LinuxQuestions.org (/questions/)
-   Programming (https://www.linuxquestions.org/questions/programming-9/)
-   -   How To get the data from a tag in XML File (https://www.linuxquestions.org/questions/programming-9/how-to-get-the-data-from-a-tag-in-xml-file-688066/)

kingmaker2003 12-03-2008 12:46 PM

How to get data from xml files tags(from data tags)
 
hi I have a tag in XML file in unix like this

<EmailAddress>abc@gmail.com</EmailAddress>

this tag is there for multiple times in the xml file and the data is in continuous line like below

<State>UN</State><Zip/><CompanyName/><EmailAddress>FDF@gmail.COM</EmailAddress><PromoType>UNKNOWN</PromoType></Promotion></PromotionList<State>UN</State><Zip/><CompanyName/><EmailAddress>zd4946@gmail.com</EmailAddress>

I have to check the data in between bold tags is valid or not ... means have to check whether its a email address or not

and have to find the length of the attribute means tag ...script is in ksh

sorry if its already asked...i checked but i didnt get Exatly matching result for my requirement


any help in this

Telemachos 12-03-2008 01:47 PM

You could try to write a regular expression to do this, but parsing xml, html, etc. is notoriously difficult. If ksh is like Bash in terms of syntax, that sounds like trying to sculpt a piece of marble with a spoon. I would recommend looking at a scripting language with XML parsers available (eg, Perl, Python or Ruby).
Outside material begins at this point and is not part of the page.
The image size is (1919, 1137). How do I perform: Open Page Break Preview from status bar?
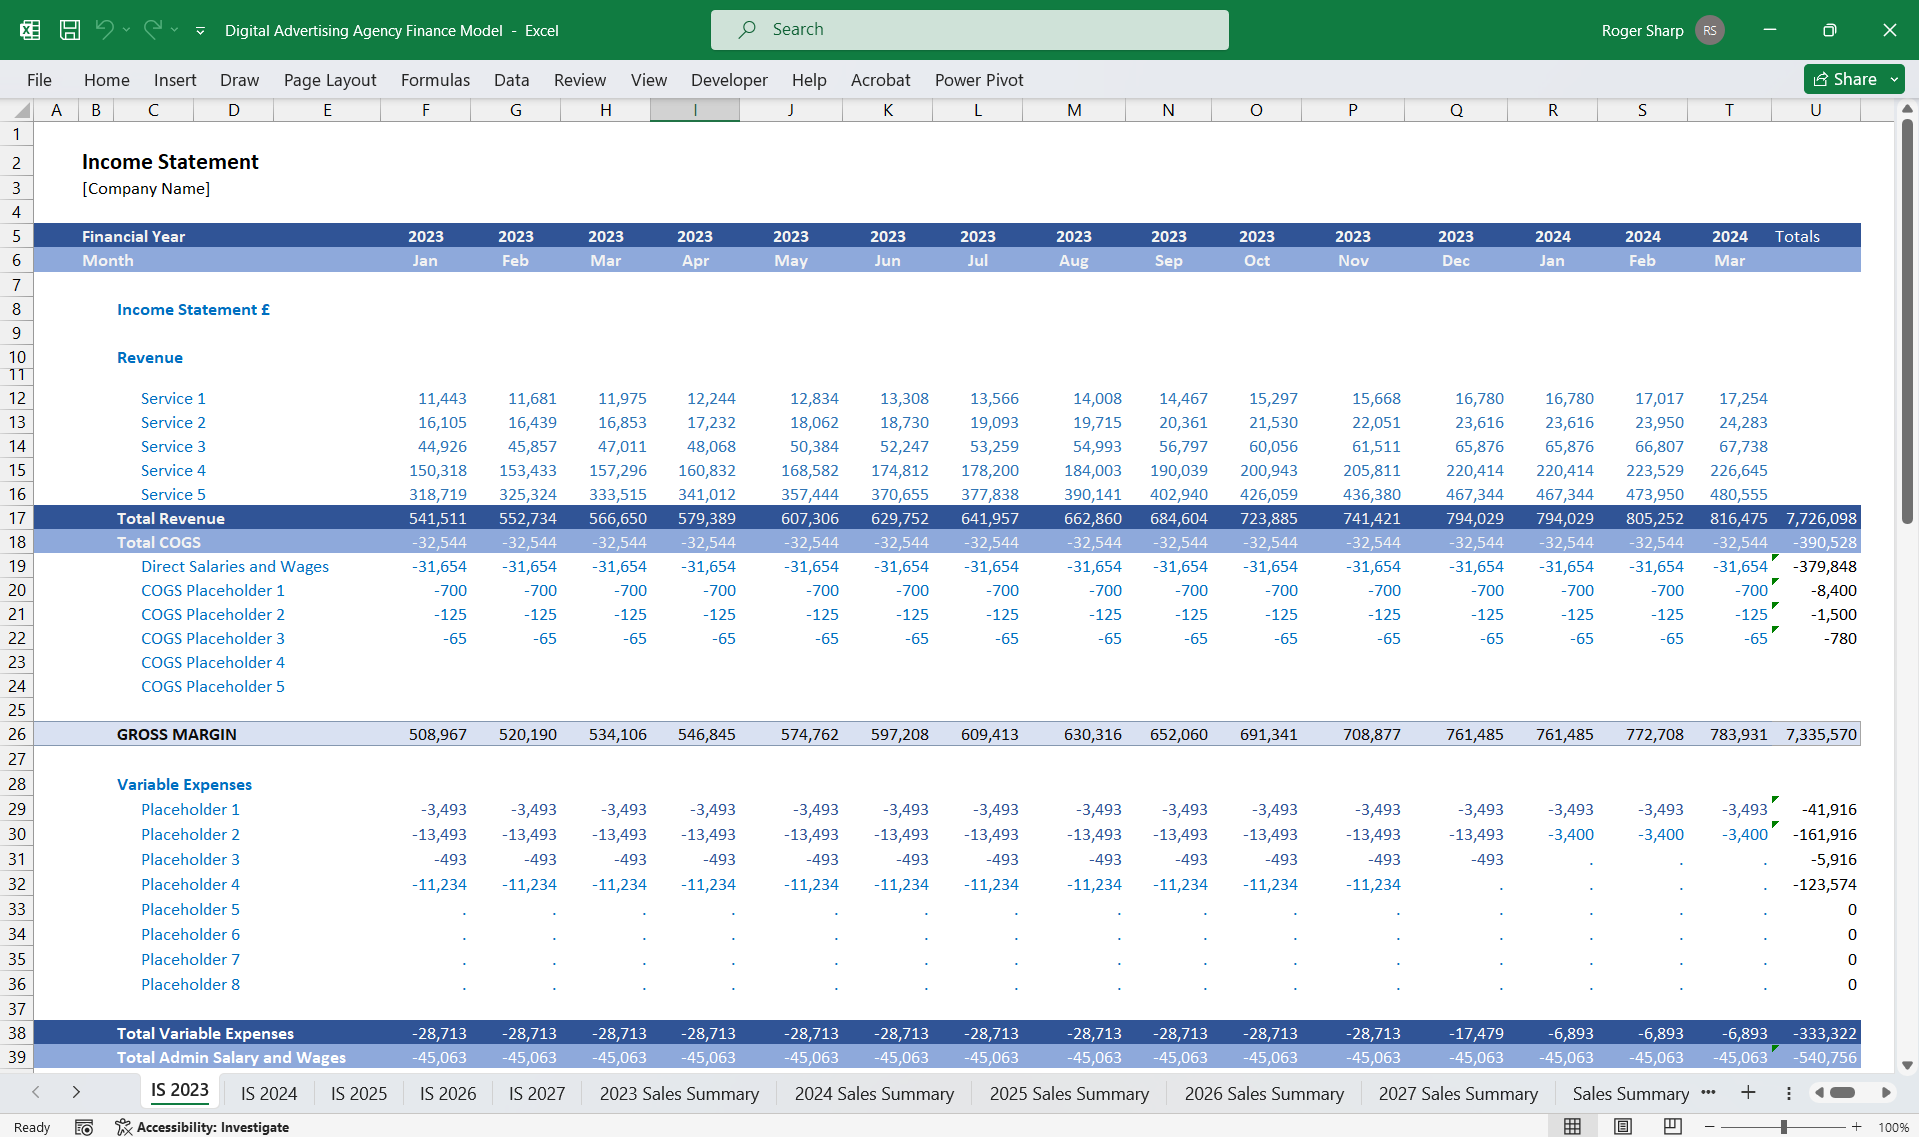tap(1672, 1126)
kingmaker2003 12-03-2008 01:52 PM

Quote:

Originally Posted by Telemachos (Post 3363359)
You could try to write a regular expression to do this, but parsing xml, html, etc. is notoriously difficult. If ksh is like Bash in terms of syntax, that sounds like trying to sculpt a piece of marble with a spoon. I would recommend looking at a scripting language with XML parsers available (eg, Perl, Python or Ruby).
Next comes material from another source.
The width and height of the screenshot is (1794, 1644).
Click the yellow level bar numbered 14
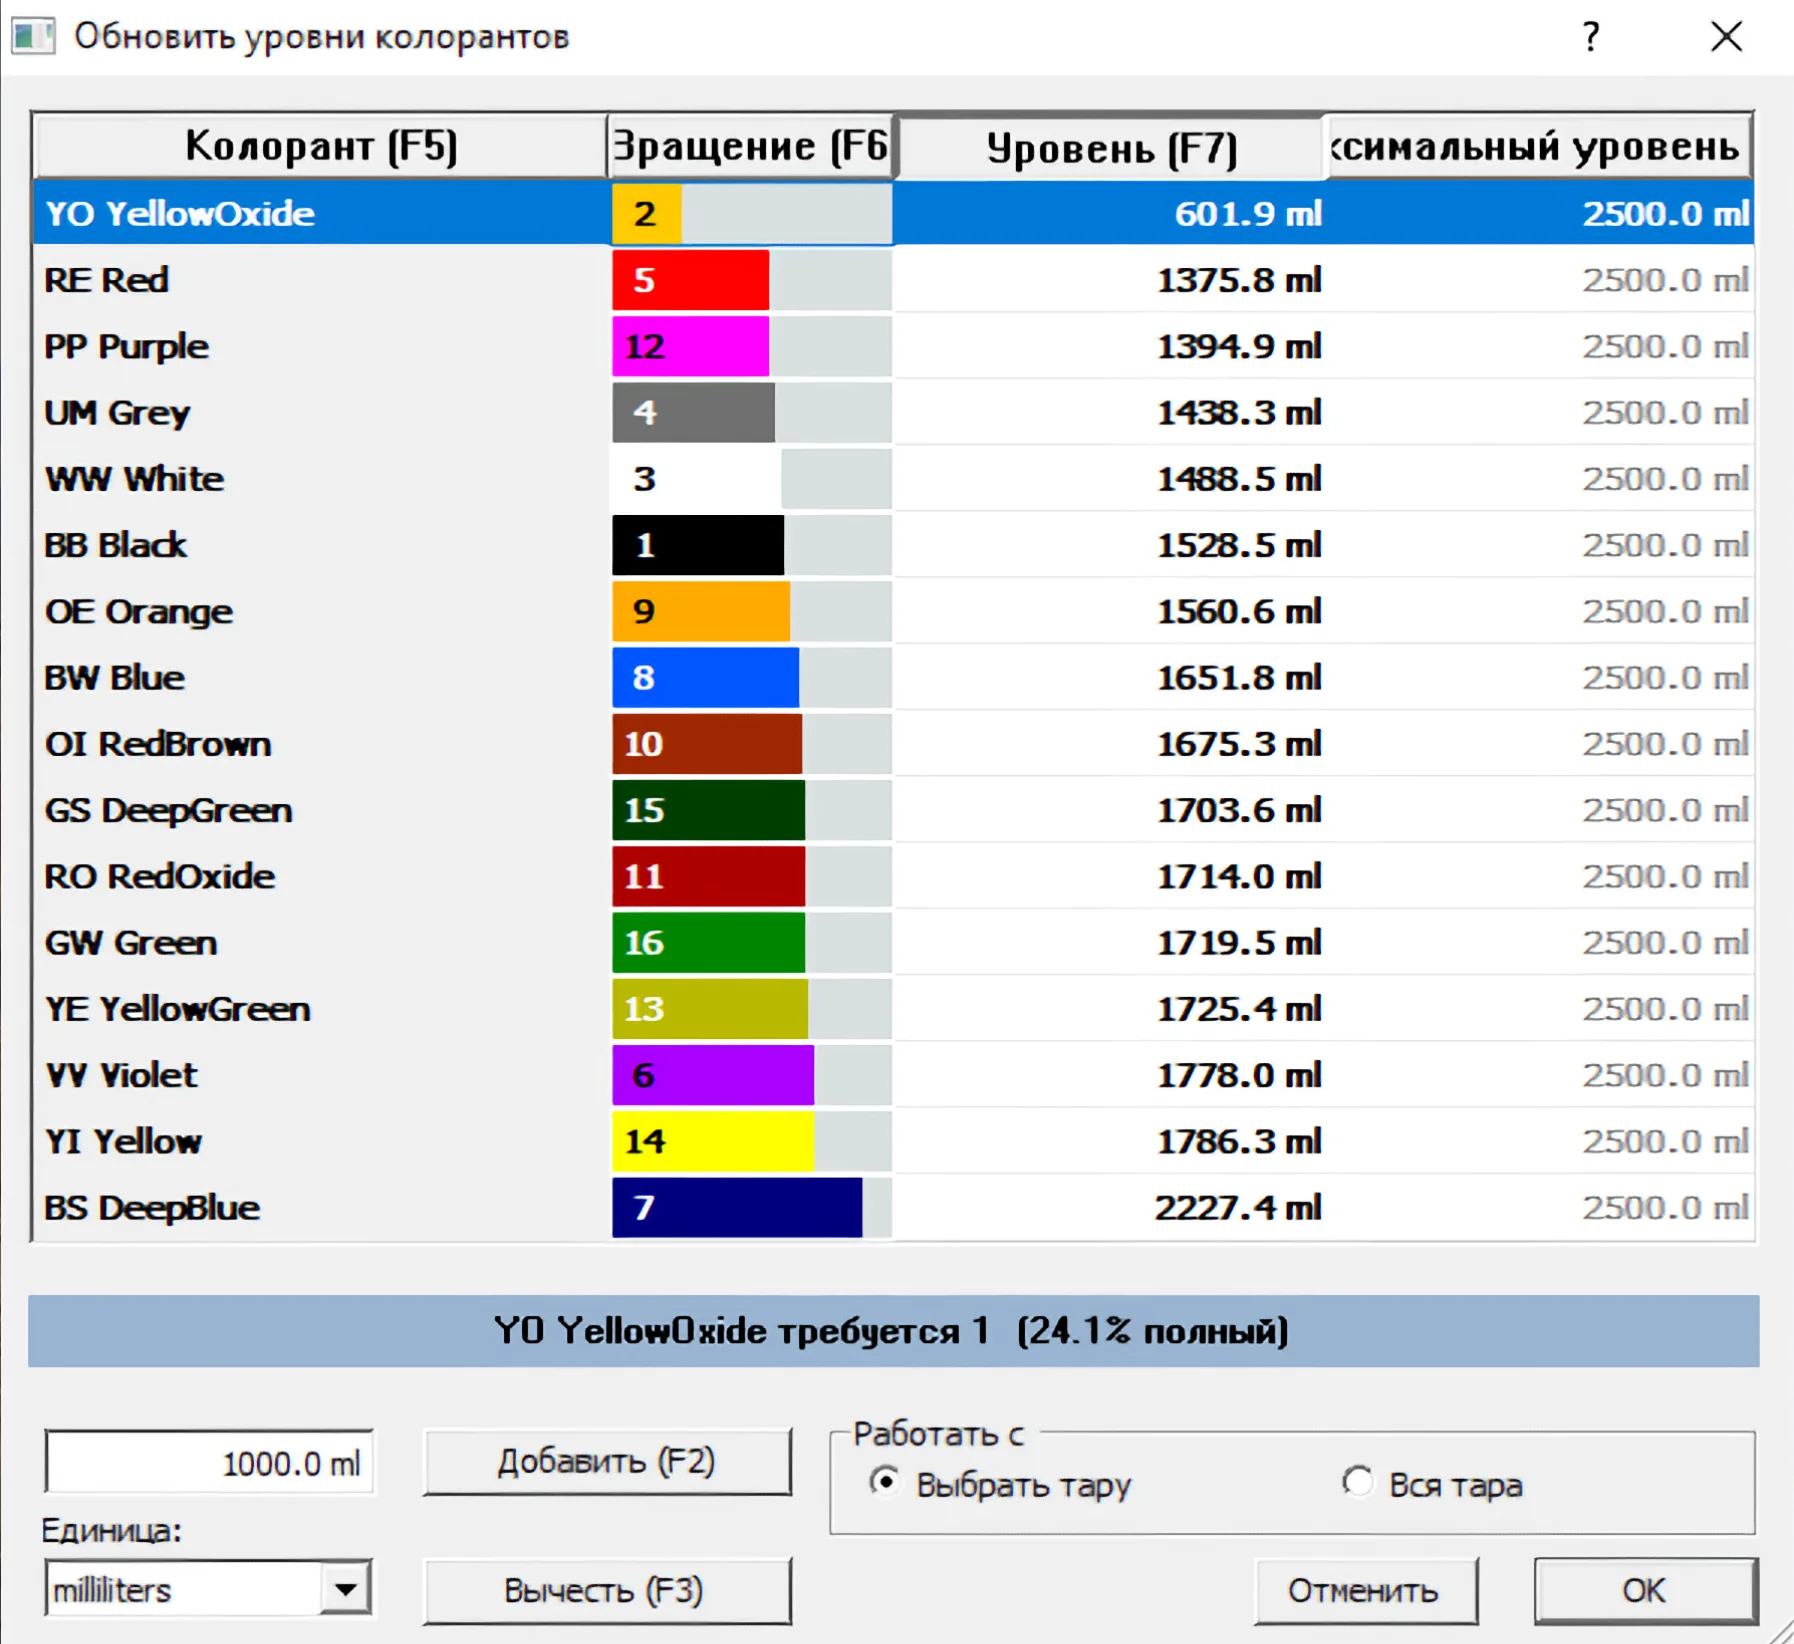(713, 1142)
I think we can get with awk ... I got the answer but works with 1st occurance of the <EmailAddress></EmailAddress> tag only

Code:

awk -F '</?EmailAddress>' '{print $2}' 456.xml
but i need for multiple times .... means email address tag exists for multiple times in the file ...
so need to check whole xml file for email address wherever <EmailAddress></EmailAddress> tag is present.

chrism01 12-03-2008 05:25 PM

Concur with Telemachos

kingmaker2003 12-04-2008 08:33 AM

Quote:

Originally Posted by chrism01 (Post 3363543)
Concur with Telemachos

what that means

chrism01 12-04-2008 05:54 PM

http://dictionary.reference.com/dic?...&search=search
:)

xhypno 12-04-2008 07:26 PM

Quote:

Originally Posted by kingmaker2003 (Post 3363367)
I think we can get with awk ... I got the answer but works with 1st occurance of the <EmailAddress></EmailAddress> tag only

Code:

awk -F '</?EmailAddress>' '{print $2}' 456.xml
but i need for multiple times .... means email address tag exists for multiple times in the file ...
so need to check whole xml file for email address wherever <EmailAddress></EmailAddress> tag is present.

Take a look at egrep's multiline/return regex searching. It will allow you to parse the file for each occurrance of <></> and then pipe that to another egrep that uses -v and looks for <></>.

paulsm4 12-04-2008 11:12 PM

kingmaker2003 -

I concur with Telemachos and Chrism01. Do yourself a big favor, and learn just enough Perl to parse a little bit of your file. Then see how easy it is to call Perl from your script. Just try it - and I think you'll concur, too.

IMHO .. PSM


All times are GMT -5. The time now is 09:42 AM.